Playing in a dilapidated rehearsal room, the band is led by Gray (Grant James Varjas). (Mr. Varjas also wrote the play and the songs, except for "Lost to Me," which includes music by John Good, who directed the play and has the role of Tyler.) Gray is 36, balding, still in love with his bandmate Bri (Preston Clarke) and flailing through life. All his songs are about his breakup with Bri. This makes it hard for Bri, but also adds comic punch to the rehearsal. Rounding out the band are the drummer, Barry (Ken Forman), who is as enthusiastic as a puppy, and the sarcastic, straight-talking bass player, Alex (Amanda Gruss), who is married to Beach Boys-handsome Tyler.

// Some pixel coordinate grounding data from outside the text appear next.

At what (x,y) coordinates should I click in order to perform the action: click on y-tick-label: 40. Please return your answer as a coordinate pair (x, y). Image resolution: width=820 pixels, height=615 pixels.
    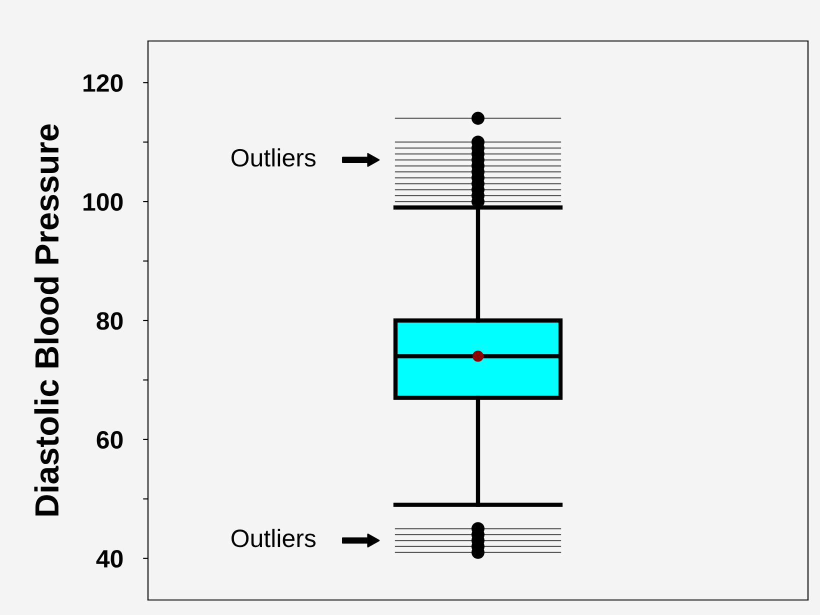
    Looking at the image, I should click on (110, 559).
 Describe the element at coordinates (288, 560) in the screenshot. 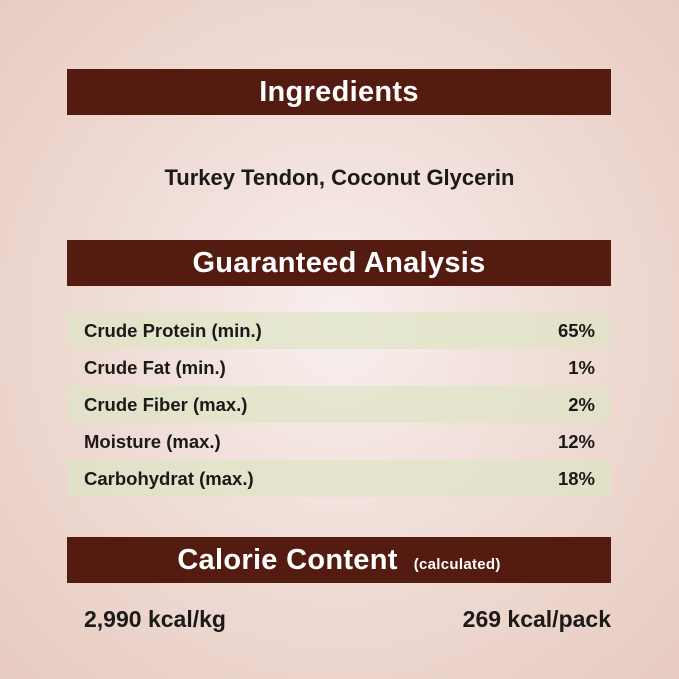

I see `calorie-heading: Calorie Content` at that location.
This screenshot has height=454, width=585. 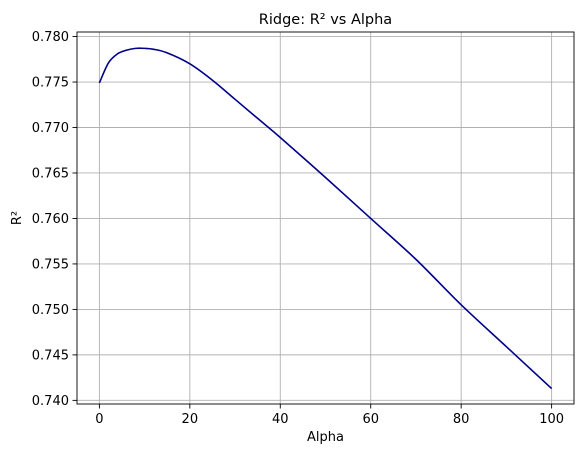 I want to click on y-tick-label: 0.740, so click(x=50, y=402).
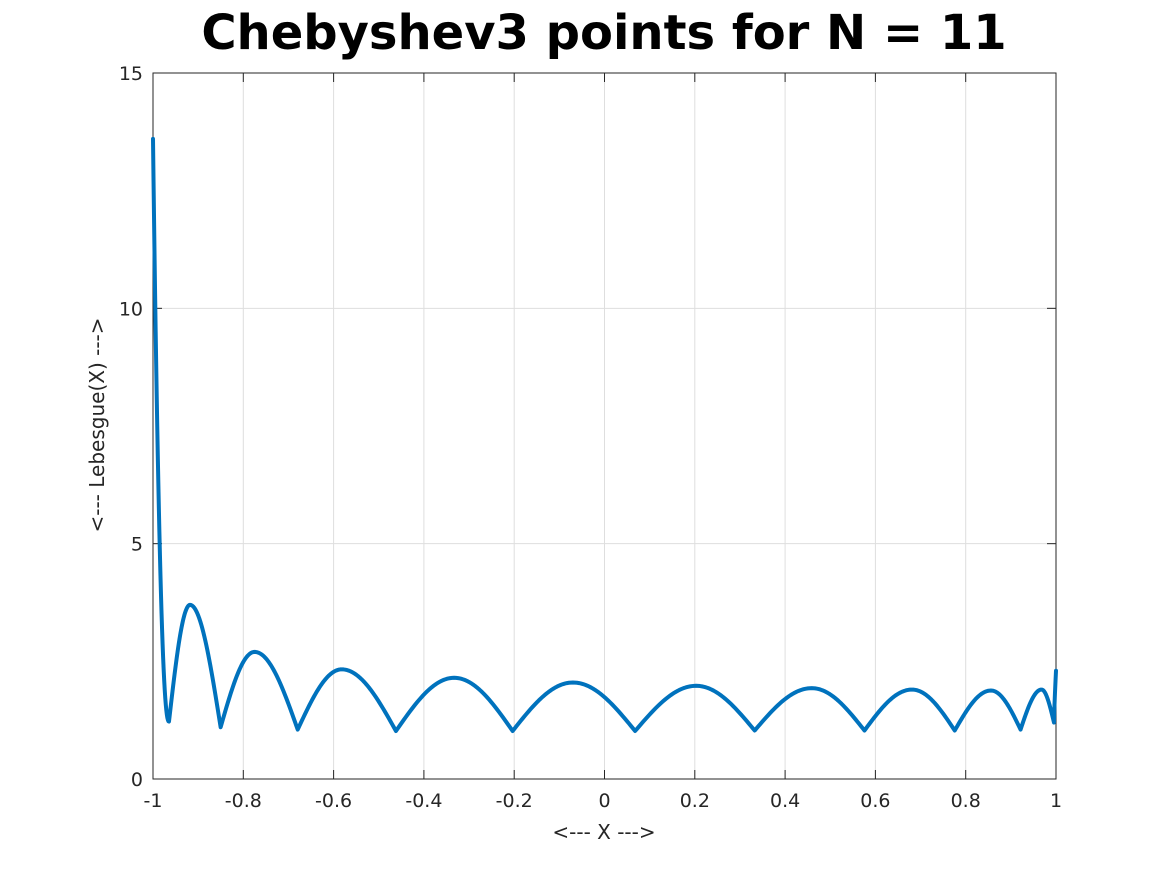  Describe the element at coordinates (137, 545) in the screenshot. I see `y-tick-label: 5` at that location.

The banter is sharp, particularly the snarky comments about other bands. Bowie is an "ex-gay" who "reneged on us." Gray tells Alex, about her relationship with Tyler, "I should've known you would go all Yoko on us."

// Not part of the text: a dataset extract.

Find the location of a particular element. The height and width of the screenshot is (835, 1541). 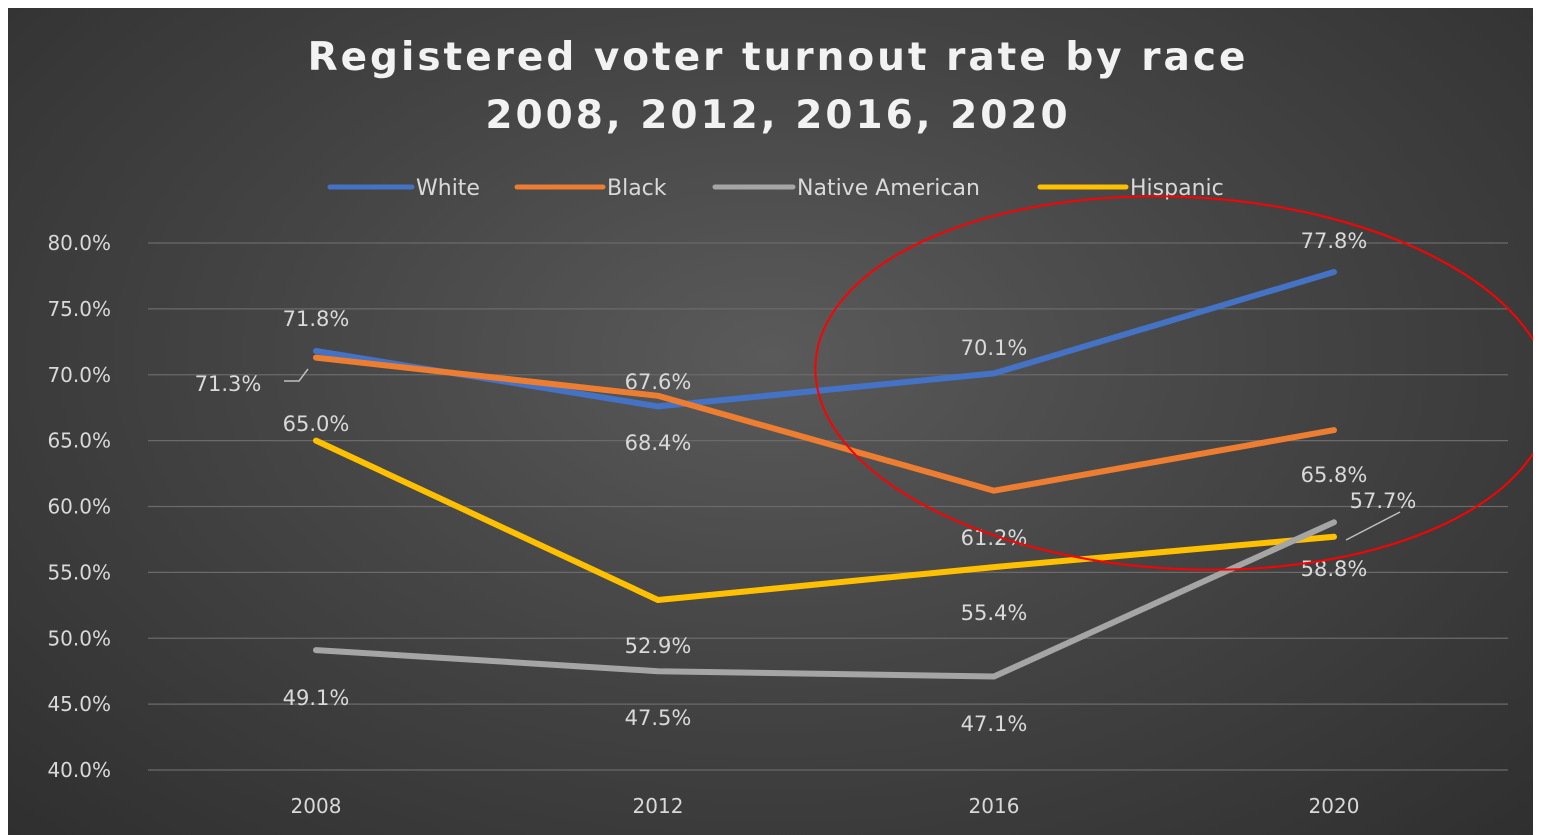

y-tick-label: 45.0% is located at coordinates (79, 704).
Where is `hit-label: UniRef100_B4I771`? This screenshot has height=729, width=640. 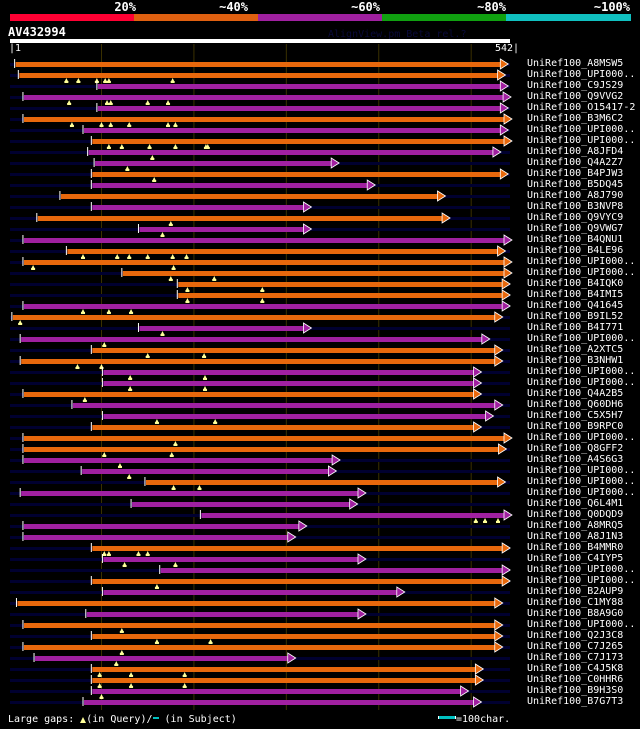
hit-label: UniRef100_B4I771 is located at coordinates (576, 328).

Audience members might recognize elements of the Beatles' film "Let It Be," the rock-musical "Hedwig and the Angry Inch" and scenes from Cameron Crowe's fictionalized autobiographical film, "Almost Famous." Structurally, though, the play is lacking; when Bri protests to Gray that the band is "too much you," he could be speaking about the play itself. Although Mr. Varjas is twitchily expressive, Gray has the only fully realized character. Exposition is occasionally clumsy, and the end falls flat. Still, "33 to Nothing" is dynamic and alive. With some more studio time, it has the makings of a hit.